2. Support your community

Broughton saw an opportunity to help support the beer garden that was helping her stay open. Instead of offering free beers to clients like she usually does, she’s recommending that clients spend money with the business that offered Tailored space. “They are being so sweet to have us here,” Broughton said. “So hopefully our clients will enjoy some adult beverages, maybe some food over there. I think it should be a really positive partnership to navigate all this.”

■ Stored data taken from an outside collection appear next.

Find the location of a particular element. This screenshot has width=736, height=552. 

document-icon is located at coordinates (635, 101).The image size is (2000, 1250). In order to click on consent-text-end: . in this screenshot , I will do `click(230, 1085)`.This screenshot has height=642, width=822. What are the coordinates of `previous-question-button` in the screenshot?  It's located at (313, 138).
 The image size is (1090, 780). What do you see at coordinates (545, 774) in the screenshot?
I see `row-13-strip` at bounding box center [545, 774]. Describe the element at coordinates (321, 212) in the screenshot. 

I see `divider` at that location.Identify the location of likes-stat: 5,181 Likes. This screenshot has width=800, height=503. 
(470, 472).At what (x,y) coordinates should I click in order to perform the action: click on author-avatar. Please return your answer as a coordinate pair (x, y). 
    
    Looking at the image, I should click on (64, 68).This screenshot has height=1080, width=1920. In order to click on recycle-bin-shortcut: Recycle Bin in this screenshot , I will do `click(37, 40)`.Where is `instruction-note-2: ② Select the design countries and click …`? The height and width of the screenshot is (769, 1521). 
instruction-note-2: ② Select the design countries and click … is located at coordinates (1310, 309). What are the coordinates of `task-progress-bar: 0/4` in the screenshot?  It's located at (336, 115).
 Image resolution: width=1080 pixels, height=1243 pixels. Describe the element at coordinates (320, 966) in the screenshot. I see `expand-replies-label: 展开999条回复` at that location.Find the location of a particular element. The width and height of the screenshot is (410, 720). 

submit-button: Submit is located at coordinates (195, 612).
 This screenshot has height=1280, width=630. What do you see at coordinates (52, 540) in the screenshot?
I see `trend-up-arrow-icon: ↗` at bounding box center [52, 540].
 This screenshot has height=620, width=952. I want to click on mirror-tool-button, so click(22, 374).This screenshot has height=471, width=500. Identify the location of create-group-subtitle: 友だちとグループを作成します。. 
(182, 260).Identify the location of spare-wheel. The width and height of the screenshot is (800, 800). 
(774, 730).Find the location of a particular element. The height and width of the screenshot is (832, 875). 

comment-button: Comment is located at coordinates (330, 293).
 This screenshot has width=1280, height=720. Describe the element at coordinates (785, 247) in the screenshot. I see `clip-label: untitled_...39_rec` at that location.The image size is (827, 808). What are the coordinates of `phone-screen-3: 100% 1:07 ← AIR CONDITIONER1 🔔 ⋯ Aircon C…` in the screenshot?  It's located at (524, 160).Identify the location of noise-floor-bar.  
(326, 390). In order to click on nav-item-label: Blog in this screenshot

3. Advocate for those that can’t open

Broughton knows that her business is lucky—most businesses in the beauty industry don’t have ideal outdoor space nearby, nor San Diego’s near-perfect weather. When she’s not keeping shop at Tailored’s temporary location, she’s protesting and advocating for other beauty businesses to be able to reopen. “Even though salons that can go outside, I think that we still really need to advocate for the industry and be an advocate for going back into our establishment,” Broughton said. “It's important to keep other salons that aren’t able to open back up right now alive on the other side of this.”

These three steps have helped Tailored nail its move outside—and using their tactics can help you stay nimble, no matter what 2020 throws at you or if you find yourself cutting hair in a dog park.